Tintoretto Christ in the House of Mary and Martha from 1580 |
As Martha is about the business of preparing a meal to serve the Lord, Mary is rapt at His feet. Martha is concerned with feeding Jesus, while Mary is being fed by Jesus. When Martha expresses her irritation at Mary’s idleness, she is corrected:
“Martha, Martha, you are anxious and worried about many things. There is need of only one thing. Mary has chosen the better part and it will not be taken from her.” (Luke 10:41-42)
On the one hand, while we are in the body, it is important to nourish and care for it. On the other hand, there is ultimately nothing more important than the state of the soul. In part, this is what Jesus is saying to Martha. The body can be starving, can be ill, can be in pain, yet none of this in itself would prevent the soul from reaching heaven.
As people suffering in the body from illness, we are attuned to the body and its needs, its limitations, its frailty, in ways perhaps, those who enjoy good health are not. For instance, I am conscious of my legs as I use them. Much of the time, they’re weak.
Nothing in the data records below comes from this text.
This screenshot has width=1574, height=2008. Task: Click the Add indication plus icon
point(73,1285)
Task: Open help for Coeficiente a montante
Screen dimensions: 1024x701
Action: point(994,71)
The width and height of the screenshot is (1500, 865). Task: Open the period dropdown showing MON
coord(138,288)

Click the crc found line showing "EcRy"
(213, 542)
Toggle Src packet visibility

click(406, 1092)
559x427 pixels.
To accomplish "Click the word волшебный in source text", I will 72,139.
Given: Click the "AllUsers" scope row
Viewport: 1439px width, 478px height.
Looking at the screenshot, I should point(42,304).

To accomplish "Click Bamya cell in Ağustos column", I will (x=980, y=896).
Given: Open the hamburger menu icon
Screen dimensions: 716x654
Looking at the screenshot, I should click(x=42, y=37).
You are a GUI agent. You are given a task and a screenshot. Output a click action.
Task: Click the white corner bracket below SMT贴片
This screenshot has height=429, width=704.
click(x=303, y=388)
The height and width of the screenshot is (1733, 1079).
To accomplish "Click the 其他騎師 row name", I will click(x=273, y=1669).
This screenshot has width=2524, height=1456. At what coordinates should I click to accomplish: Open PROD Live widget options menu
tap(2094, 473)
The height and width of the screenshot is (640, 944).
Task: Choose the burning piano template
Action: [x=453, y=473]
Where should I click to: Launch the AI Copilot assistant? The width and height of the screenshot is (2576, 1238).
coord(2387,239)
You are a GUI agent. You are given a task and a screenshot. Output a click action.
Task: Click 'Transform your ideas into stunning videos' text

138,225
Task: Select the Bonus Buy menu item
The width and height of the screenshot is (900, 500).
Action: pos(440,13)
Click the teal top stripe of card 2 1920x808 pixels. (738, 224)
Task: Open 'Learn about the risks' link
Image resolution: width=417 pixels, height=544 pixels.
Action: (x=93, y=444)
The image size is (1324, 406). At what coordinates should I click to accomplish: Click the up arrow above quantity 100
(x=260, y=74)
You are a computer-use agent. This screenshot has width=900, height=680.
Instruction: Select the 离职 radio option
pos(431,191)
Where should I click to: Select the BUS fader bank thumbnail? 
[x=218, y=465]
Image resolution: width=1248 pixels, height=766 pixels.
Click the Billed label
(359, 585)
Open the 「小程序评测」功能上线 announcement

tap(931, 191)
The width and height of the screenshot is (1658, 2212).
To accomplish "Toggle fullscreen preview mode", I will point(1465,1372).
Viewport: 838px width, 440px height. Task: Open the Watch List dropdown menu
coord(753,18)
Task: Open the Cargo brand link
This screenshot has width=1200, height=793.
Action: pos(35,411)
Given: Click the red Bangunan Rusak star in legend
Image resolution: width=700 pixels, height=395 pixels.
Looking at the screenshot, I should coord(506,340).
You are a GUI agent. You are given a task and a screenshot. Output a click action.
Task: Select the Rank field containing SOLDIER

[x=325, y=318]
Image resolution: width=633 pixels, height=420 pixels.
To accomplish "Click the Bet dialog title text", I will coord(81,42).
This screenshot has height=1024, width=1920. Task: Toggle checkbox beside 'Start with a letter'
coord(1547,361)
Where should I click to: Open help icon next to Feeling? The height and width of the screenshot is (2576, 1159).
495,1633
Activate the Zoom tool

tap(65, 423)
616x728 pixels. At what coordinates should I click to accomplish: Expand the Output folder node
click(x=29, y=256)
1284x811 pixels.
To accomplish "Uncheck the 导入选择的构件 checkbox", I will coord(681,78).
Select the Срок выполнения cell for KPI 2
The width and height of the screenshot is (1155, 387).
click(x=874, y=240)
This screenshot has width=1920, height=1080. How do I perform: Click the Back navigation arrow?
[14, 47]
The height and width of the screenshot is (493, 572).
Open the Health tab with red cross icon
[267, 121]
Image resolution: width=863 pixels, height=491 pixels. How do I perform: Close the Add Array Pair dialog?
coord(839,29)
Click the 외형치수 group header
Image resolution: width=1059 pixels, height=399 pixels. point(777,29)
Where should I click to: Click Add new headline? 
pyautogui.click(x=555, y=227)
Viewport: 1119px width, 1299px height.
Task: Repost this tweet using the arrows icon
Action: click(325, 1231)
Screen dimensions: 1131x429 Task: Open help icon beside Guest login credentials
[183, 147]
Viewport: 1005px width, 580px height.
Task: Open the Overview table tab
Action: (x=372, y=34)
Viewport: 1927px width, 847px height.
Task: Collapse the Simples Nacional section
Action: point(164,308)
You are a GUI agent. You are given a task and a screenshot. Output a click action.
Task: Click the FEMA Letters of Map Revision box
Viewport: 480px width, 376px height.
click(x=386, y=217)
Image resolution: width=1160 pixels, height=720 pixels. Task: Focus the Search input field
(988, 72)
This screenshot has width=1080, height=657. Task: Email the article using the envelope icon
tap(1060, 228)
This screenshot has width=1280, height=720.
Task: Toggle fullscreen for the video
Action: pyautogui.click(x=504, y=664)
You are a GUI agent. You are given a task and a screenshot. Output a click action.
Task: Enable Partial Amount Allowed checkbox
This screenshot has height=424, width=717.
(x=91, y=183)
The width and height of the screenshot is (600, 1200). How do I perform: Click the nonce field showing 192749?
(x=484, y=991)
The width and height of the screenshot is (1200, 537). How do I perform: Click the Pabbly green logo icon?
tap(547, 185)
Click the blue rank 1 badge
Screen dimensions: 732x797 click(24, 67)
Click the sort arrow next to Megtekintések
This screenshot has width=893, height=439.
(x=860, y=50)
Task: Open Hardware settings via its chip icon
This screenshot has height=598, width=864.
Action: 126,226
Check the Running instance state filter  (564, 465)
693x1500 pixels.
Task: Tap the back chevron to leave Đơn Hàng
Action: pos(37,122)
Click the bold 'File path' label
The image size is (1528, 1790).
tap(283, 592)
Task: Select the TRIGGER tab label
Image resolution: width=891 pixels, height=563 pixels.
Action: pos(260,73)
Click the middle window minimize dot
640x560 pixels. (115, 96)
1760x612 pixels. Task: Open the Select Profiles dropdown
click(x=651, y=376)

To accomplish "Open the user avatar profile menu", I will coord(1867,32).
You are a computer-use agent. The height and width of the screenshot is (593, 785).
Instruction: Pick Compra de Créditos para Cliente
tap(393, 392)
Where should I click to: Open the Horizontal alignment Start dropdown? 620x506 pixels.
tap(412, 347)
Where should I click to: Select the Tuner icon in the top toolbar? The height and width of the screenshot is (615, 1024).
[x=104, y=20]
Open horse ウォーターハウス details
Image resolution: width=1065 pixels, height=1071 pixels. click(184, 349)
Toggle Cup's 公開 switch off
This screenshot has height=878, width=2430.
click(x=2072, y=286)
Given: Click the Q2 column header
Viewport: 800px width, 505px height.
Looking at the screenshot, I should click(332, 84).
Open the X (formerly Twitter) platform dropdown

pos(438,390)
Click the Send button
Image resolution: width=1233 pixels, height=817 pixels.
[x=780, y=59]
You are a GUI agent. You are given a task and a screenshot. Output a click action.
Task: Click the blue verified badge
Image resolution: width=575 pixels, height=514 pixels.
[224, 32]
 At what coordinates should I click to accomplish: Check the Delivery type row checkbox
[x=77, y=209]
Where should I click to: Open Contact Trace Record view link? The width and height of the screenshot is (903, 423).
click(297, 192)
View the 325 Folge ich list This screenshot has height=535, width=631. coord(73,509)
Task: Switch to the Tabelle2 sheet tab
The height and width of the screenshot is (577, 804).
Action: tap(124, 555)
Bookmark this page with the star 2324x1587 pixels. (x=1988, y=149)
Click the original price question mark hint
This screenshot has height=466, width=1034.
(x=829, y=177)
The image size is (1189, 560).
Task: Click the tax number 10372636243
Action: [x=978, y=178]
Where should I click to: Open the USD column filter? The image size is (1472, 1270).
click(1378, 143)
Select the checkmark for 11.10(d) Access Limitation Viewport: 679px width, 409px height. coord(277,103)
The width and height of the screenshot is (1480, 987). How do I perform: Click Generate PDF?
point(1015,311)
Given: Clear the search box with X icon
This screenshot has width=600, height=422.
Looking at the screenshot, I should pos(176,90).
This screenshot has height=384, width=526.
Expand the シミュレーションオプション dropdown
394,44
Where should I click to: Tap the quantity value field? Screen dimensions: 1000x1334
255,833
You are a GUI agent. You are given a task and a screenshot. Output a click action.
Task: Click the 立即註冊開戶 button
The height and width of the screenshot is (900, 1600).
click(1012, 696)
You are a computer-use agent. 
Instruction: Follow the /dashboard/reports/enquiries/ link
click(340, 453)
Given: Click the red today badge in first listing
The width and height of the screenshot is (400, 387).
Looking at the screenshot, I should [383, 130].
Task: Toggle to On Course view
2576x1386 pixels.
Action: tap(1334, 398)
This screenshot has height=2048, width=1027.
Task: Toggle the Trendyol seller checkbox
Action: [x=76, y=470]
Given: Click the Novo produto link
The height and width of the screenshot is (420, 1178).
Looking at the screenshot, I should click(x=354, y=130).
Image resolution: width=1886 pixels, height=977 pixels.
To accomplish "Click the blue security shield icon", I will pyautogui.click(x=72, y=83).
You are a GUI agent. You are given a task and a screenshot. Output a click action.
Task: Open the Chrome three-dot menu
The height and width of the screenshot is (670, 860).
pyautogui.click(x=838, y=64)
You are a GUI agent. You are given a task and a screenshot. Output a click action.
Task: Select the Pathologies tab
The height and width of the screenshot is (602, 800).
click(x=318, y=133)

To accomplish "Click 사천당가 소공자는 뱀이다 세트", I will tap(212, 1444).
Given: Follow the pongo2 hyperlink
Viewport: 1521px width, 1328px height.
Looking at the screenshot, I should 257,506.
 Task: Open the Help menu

I am attentive to them as I take each step when they are weak, pushing myself, pushing them to accomplish the task of walking, of carrying me up the stairs, paying attention to whether they’re going to give out as I descend the stairs.
Yet because most of my time is not spent ascending and descending stairs, I am not too distracted by this and I mainly concern myself with it when I am in the midst of the problem. The rest of the time, I’m like Mary. It’s the way I was before I got sick and it’s the way I am still. But I am grateful for the Martha’s of this world, who balance the scales. Just as the Lord calls us to perform spiritual works of mercy, which are suited to Mary’s, He calls us also to do corporeal works of mercy like feeding the hungry, visiting the prisoner, and burying the dead.
In some part too, the Lord, when He corrected Martha, was helping us to understand that her anxiety about getting things done—things good in themselves—was not good. For, such anxiety saps from the heart the very charity in which such works are meant to be done, if they are to be done as works of mercy. Thus, Martha’s admonition of both Mary and the Lord, who permitted Mary to sit quietly at His feet while Martha ran around, was an expression of a distinct lack of love, a lack of charity in which a meal for the hungry is meant to be served.
If the work of the body and for the body is to have its merit, it must be subtended by a heart of true charity. This is good news. For, in this and through this very tenet of the faith, we are able to offer our bodies and their works to the Lord for the great work that is the work of the redemption and salvation of souls.
When I am attentive to the work of lifting my leg high enough that I will not stumble in going up the stairs, when I am pushing my legs to walk, when I am exerting myself in any way to overcome the debilitation of this illness, with a simple prayer attached, I can offer my labors in charity, in love of souls, to the Lord who accepts them as sacrifice in union with His cross.